Des députés UMP veulent la création d'une commission d'enquête sur l'introduction et la diffusion de la « gender theory » en France.
Le «gender» est-il en train de gagner la société française? En 2010, Sciences Po créait l'événement avec la mise en place d'un enseignement obligatoire des études de genre. À la rentrée 2011, des manuels scolaires de SVT (science et vie de la terre) faisaient scandale en abordant l'identité sexuelle sous le prisme du genre. Cet été, la nouvelle loi sur le harcèlement sexuel prenait en compte des circonstances aggravantes liées à l'identité de genre.Le 7 septembre dernier, Najat Vallaud-Belkacem, ministre pour le Droit des femmes, et Dominique Bertinotti, ministre déléguée chargée de la Famille, visitaient la crèche Bourdarias, à Saint-Ouen (Seine-Saint-Denis), qui ne fait pas la différence entre fillettes et garçonnets au nom du combat contre les «clichés». Et, depuis la rentrée, les opposants au texte sur le mariage pour tous dénoncent un projet de loi fondé sur l'idéologie du genre et remettant en cause l'altérité sexuelle.
De quoi s'agit-il au juste? Les «gender studies» se penchent sur les fonctions de l'homme et de la femme dans la société en raison de leur différence sexuelle et les situations d'inégalité qui en découlent. Dans leur sillage, la théorie du genre, popularisée par la philosophe féministe américaine Judith Butler, établit une distinction entre l'identité sexuelle biologique et l'orientation sexuelle qui résulte d'une construction sociale et de choix personnels. Ainsi, hommes et femmes se définiraient comme tels après en avoir décidé et en fonction de leurs pratiques.
Disparition des pronoms il ou elle
Aujourd'hui, une grande partie de la droite et les opposants au texte du mariage pour tous dénoncent un basculement des études de genre vers la théorie, voire l'idéologie du genre. Autrement dit, un passage de l'étude des stéréotypes à un dogme sur l'orientation sexuelle. «Ce n'est pas la lutte contre les discriminations qui nous pose question, mais la négation de l'altérité sexuelle», précise le député UMP Xavier Breton, animateur de l'Entente parlementaire pour la famille. Et de citer la disparition des termes sexués «père» et «mère» au profit de celui, neutre, de «parent». Ou encore la proposition d'une députée PS de débaptiser l'école «maternelle», terme «genré», pour le remplacer par celui de «petite école» ou «première école».

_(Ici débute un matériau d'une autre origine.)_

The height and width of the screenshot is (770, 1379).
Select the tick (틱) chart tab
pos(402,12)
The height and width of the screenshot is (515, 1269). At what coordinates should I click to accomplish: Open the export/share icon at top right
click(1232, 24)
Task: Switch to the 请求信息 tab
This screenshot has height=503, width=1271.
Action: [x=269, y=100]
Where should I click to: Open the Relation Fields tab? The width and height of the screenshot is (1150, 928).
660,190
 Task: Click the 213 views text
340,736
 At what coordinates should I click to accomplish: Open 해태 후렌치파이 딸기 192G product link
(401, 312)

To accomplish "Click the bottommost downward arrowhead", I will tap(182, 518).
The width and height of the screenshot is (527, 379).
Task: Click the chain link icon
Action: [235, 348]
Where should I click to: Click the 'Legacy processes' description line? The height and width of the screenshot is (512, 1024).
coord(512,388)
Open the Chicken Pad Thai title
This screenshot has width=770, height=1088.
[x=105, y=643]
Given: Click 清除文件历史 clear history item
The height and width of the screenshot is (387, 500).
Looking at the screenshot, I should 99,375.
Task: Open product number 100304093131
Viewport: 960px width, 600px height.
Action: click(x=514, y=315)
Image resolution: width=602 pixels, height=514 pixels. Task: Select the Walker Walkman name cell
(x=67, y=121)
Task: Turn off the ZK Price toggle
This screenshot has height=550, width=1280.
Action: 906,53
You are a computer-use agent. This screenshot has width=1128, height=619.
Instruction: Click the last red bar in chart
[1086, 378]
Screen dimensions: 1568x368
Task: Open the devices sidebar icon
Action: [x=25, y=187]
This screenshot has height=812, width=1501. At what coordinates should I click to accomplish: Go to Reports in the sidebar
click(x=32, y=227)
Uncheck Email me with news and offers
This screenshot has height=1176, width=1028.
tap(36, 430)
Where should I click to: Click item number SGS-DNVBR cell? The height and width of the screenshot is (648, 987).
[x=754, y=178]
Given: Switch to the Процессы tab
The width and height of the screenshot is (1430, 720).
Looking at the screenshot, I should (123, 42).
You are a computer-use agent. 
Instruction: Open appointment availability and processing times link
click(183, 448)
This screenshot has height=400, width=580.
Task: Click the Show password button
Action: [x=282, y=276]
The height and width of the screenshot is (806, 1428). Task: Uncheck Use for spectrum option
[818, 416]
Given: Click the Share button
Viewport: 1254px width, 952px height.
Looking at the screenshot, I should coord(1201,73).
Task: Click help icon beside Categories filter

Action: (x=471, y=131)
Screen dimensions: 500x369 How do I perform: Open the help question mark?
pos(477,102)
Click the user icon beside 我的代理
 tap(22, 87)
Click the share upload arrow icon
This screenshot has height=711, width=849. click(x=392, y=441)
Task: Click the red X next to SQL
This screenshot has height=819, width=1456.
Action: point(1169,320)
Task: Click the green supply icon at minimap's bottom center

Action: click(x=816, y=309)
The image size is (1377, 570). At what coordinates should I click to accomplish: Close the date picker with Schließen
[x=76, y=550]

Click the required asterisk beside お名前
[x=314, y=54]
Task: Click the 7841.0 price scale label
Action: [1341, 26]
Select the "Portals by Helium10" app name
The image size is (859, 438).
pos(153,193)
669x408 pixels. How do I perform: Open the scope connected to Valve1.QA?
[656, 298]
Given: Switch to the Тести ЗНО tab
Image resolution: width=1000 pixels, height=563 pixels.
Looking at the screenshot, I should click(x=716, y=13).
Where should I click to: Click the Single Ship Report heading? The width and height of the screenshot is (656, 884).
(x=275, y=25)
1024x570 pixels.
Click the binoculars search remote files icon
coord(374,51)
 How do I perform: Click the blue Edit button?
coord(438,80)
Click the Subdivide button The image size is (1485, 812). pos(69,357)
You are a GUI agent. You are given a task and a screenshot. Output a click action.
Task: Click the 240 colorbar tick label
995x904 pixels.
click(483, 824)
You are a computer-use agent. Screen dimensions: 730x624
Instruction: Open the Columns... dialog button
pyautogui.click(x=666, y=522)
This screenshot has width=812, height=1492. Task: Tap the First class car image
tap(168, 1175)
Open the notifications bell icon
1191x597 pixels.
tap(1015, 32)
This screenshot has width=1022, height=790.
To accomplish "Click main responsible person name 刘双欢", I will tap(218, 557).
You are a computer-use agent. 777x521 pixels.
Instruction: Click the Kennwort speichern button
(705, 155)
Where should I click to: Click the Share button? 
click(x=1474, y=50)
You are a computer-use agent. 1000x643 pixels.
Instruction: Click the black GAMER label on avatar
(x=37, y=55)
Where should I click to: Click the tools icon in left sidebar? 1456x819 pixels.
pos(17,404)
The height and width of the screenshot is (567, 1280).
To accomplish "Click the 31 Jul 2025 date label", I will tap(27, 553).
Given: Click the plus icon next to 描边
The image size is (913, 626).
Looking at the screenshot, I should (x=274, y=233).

«Il faut établir un véritable état des lieux de la pénétration de cette théorie dans l'ensemble de notre pays: politique de l'éducation, enseignement scolaire, enseignement supérieur, droits des femmes, droit de la famille, droit social, administration, justice… Les conséquences qu'elle implique représentent un tel bouleversement de notre contrat social que les Français sont en droit d'en être informés», plaident Xavier Breton et la députée UMP Virginie Duby-Muller. Tous deux ont déposé en décembre une demande de création d'une commission d'enquête sur l'introduction et la diffusion de la théorie du «gender» en France.
Leurs inquiétudes portent également sur la petite enfance et la diffusion de structures d'accueil qui, à l'instar de la crèche Bourdarias, gomme les différences entre petites filles et petits garçons. Cette expérience, lancée en 2009, inspirée du modèle suédois, se garde d'aller jusqu'aux pratiques de nos voisins telles que la disparition des pronoms «il» ou «elle» ou l'élimination de jouets trop sexués. Le gouvernement, intéressé par cette lutte contre le sexisme dès le berceau, réfléchit à sa diffusion. Dominique Bertinotti projette même de faire évoluer la formation de tous les professionnels de la petite enfance pour les sensibiliser à la question.